— Aim of the task —
Among the lines below, the one containing "The height and" opens the range and the one containing "unit settings gear" closes it. Print that range exactly, without the pictures.
BEGIN Records for the exercise
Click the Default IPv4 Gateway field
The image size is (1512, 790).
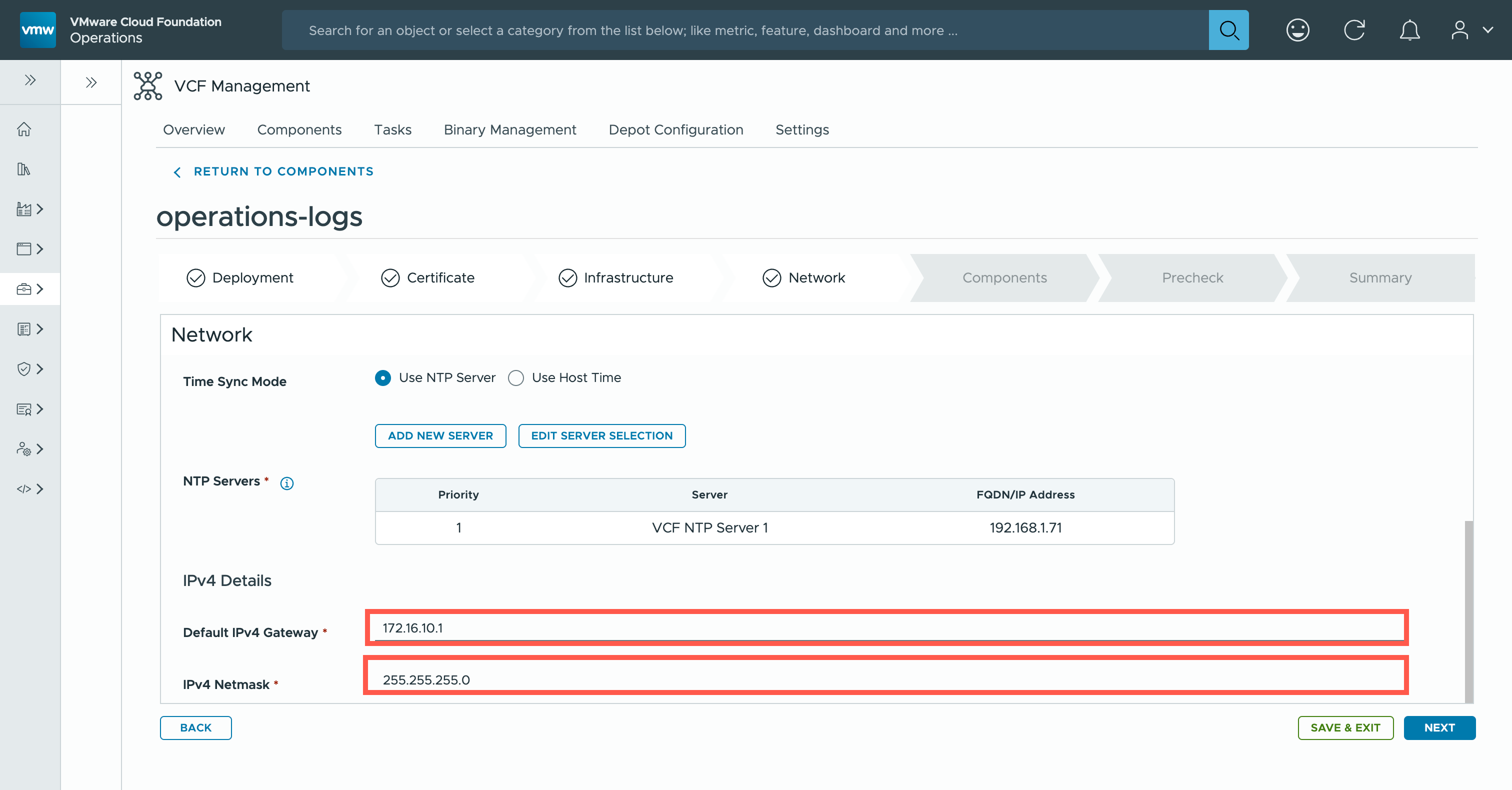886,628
END Records for the exercise
BEGIN Records for the exercise
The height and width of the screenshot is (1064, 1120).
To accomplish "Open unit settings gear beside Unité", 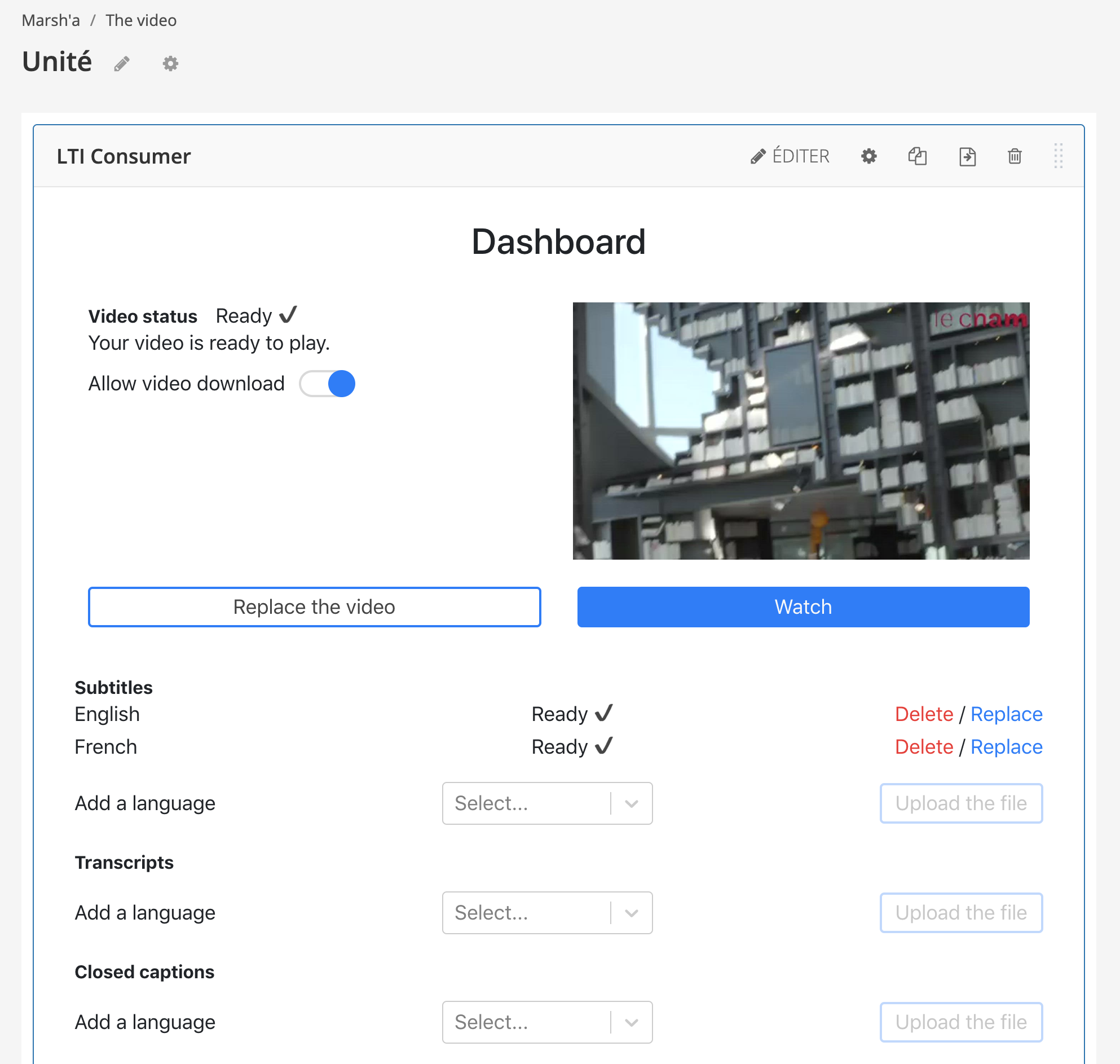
END Records for the exercise
— Finished exercise —
The height and width of the screenshot is (1064, 1120).
To accomplish "Open unit settings gear beside Unité", 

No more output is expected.